Während landesweit die Einbruchszahlen im vierten Jahr in Folge unter der Marke von 15.000 angezeigten Fällen liegen, ist in Südjütland und Nordschleswig insgesamt ein Anstieg von 5 Prozent zu verzeichnen. Auch in den vier Kommunen Nordschleswigs könnte die Entwicklung nicht unterschiedlicher sein.

Neue Zahlen für das vergangene Jahr zeigen einen weiteren Rückgang der Einbrüche in Dänemark. Sie liegen auf dem niedrigsten Niveau seit den 1970er-Jahren. Das geht aus Daten von Danmarks Statistik hervor. In Sütjütland und Nordschleswig ist die Zahl der gemeldeten Fälle hingegen um 5 Prozent im Vergleich zum Jahr 2023 gestiegen.

Im vierten Quartal 2024 wurden in ganz Dänemark 4.492 Einbrüche in Privathäuser oder -wohnungen gemeldet. Zusammen mit den anderen Quartalen bedeutet dies 14.405 angezeigte Einbrüche. Das ist ein bisschen weniger als 2023, wo landesweit 14.844 Fälle gemeldet wurden.

Damit liegen die Zahlen das vierte Jahr unter 15.000, was einer Halbierung der Einbruchsfälle im Vergleich zu vor zehn Jahren entspricht. 2014 wurden landesweit mehr als 36.000 Fälle gemeldet. 2009 waren es sogar noch 48.670.

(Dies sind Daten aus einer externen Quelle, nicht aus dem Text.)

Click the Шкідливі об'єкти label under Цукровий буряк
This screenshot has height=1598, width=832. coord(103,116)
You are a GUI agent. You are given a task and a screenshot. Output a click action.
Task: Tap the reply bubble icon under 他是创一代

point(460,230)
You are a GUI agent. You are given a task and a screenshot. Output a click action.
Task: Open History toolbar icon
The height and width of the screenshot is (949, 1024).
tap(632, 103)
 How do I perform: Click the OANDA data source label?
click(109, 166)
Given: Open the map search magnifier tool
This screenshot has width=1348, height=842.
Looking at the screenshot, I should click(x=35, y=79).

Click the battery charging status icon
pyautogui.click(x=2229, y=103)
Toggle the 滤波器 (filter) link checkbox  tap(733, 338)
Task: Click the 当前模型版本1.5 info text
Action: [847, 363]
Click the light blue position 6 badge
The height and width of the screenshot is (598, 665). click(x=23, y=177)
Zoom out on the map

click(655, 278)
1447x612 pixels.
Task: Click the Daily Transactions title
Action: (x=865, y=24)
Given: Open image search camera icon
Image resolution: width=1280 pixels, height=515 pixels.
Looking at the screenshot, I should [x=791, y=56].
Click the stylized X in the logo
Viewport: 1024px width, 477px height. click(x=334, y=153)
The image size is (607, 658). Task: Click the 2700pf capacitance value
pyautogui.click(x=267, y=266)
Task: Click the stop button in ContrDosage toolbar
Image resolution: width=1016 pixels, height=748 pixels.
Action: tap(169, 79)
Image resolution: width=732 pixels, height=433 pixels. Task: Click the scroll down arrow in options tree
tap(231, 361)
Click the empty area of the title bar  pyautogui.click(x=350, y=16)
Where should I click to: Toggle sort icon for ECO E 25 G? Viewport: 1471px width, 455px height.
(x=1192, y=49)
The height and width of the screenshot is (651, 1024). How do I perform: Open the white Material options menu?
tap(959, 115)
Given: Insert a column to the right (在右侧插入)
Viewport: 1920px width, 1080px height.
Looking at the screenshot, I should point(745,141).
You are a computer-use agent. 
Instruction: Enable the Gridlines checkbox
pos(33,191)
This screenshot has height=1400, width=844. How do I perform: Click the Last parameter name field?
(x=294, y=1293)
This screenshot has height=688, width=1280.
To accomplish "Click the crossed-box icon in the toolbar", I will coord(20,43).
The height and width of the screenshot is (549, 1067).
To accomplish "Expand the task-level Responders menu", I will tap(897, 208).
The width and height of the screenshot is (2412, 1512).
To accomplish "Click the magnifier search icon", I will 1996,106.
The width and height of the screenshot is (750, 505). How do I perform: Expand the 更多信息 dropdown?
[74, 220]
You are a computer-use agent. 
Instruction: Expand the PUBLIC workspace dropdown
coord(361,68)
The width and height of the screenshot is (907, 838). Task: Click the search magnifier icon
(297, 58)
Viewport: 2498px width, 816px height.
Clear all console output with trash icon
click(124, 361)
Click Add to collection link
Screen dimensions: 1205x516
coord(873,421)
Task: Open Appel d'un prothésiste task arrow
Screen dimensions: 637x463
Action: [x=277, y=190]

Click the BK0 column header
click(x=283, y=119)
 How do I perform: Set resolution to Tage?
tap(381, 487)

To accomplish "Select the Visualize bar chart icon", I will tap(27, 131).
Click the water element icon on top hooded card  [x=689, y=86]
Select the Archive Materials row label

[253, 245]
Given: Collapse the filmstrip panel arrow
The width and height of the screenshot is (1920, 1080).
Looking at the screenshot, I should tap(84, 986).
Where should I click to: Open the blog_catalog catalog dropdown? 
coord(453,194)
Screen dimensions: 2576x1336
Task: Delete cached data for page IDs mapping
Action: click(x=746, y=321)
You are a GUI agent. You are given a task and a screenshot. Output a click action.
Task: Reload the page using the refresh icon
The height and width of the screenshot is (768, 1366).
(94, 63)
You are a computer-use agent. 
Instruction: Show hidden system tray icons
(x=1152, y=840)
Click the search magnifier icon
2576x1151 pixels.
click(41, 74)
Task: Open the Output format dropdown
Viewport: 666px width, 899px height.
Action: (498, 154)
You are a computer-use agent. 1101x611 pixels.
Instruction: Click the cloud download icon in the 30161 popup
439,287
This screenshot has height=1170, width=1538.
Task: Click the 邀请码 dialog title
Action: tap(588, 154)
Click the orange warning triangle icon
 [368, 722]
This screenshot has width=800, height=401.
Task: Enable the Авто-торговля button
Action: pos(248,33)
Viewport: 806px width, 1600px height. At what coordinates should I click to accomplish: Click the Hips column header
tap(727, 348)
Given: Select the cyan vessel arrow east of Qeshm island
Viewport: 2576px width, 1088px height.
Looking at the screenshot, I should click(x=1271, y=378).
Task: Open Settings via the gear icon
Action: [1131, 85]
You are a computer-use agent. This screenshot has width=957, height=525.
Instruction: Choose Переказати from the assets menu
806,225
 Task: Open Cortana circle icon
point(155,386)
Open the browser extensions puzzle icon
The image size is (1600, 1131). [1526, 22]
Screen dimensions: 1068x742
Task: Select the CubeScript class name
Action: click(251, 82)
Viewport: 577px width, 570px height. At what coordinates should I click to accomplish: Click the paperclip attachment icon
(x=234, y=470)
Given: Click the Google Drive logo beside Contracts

Unterschiedliches Bild in Nordschleswig

Für die Kommunen in Nordschleswig zeigt sich für das vergangene Jahr ein unterschiedliches Bild. Während in Hadersleben (Haderslev) die Einbrüche um 2 Prozent zurückgingen, nahmen sie in den Kommunen Sonderburg (Sønderborg) und Apenrade um 8 Prozent zu. In Tondern (Tønder) hingegen ging die Zahl der Anzeigen um 35 Prozent zurück.